Bevin explained that it wasn't really until with two kilometres to go that he thought he might have a chance.

"The road kind of dragged up there, and I got myself into a really good position, on the shoulder of the road, out of the wind," he said. "Just as the crash happened, I was starting to move up and come around, and then the Astana rider, Luis Leon Sanchez, went off the front, and so I thought I'd try to pick him up and use him as a springboard, as I knew that in a straight sprint I wasn't going to be able to beat those other guys.

"I had to take it long and capitalise on how hard the finish was. That was my play, and it worked out really well."

Bevin now leads Viviani by five seconds and Ewan by nine, but with the race about to head truly uphill for stage 3 on Thursday, you have to look down the general classification to 15th place to find defending champion Daryl Impey (Mitchelton-Scott), 15 seconds in arrears, with further overall favourites such as Jumbo-Visma's George Bennett, Katusha-Alpecin's Nathan Haas and Michael Woods (EF Education First) down in 23rd, 24th and 25th with the same deficit.

"It's still a long week from here," Bevin said. "We've had the two easy days, so we'll now look to tomorrow. And tomorrow's tough. This is my fourth time at the Tour Down Under, and I think it's the toughest stage I've ever done. We've ridden the circuit, and it looks very, very hard, but we'll look at trying to put a plan together.

"Leading the race changes your tactics a bit," he added. "Obviously it means you have to absorb a bit more pressure, but I feel now as though we're in a great position to box on for the next four stages."

As his first WorldTour victory, Bevin hopes that his win could spell the start of something special for CCC Team, who have carried on from BMC Racing, which lost two of its big stars - Richie Porte and Rohan Dennis, to Trek-Segafredo and Bahrain-Merida, respectively - at the end of last season.

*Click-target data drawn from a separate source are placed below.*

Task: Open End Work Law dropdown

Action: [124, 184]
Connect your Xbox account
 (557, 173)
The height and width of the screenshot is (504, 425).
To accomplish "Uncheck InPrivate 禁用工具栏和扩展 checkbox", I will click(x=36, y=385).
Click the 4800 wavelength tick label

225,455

"I wouldn't have put money on it being a sprint like that today. I've been working so hard on my time trialling to kind of take my career that way, and then I kind of drop one of these in there," Bevin smiled. "In the last few years [as BMC], we haven't really had guys sprinting. But we were third yesterday, and close, and then today we won it. I think it sets a precedent for the season.

"Like I said yesterday, when I stood here having taken the most-aggressive rider prize, we're going to fight for everything we can get. This is a different outfit with a totally different mindset and totally different goals. We want to turn that into wins."